**Assignment:** Which lines below contain the word "will"? Copy each one.

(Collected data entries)
************
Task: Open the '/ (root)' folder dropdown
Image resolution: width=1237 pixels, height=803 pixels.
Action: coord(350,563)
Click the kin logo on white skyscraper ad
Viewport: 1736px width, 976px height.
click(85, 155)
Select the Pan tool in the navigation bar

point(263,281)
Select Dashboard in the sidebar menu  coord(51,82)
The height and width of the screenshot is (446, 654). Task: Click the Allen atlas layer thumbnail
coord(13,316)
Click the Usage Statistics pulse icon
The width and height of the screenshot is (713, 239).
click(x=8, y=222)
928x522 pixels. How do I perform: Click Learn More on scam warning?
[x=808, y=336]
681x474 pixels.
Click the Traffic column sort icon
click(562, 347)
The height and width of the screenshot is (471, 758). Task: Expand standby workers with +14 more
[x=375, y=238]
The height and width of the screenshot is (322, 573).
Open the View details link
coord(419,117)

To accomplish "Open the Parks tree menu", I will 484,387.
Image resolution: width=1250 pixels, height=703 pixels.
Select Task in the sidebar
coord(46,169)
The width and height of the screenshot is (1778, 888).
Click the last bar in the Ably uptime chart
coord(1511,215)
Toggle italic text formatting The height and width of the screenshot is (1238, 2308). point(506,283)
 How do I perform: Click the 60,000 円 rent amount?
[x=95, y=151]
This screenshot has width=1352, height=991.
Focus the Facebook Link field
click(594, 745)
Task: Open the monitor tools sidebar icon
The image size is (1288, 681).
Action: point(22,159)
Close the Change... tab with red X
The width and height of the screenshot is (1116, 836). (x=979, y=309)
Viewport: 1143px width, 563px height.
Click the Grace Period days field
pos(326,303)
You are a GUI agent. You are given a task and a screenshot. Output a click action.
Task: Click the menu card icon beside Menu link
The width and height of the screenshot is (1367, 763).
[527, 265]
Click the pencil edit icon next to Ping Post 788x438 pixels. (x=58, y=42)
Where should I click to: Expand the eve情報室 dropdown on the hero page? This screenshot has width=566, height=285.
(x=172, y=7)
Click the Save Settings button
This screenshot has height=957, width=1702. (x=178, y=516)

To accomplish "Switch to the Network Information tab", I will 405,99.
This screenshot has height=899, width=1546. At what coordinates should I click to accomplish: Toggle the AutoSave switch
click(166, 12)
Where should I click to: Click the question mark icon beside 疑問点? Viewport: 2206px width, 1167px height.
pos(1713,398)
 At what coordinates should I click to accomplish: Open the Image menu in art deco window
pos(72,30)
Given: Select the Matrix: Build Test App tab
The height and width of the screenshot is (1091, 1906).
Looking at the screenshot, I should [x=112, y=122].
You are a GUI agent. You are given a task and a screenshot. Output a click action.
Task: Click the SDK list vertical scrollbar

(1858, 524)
************
**Problem solution:**
To accomplish "Open the Parks tree menu", I will 484,387.
To accomplish "Switch to the Network Information tab", I will 405,99.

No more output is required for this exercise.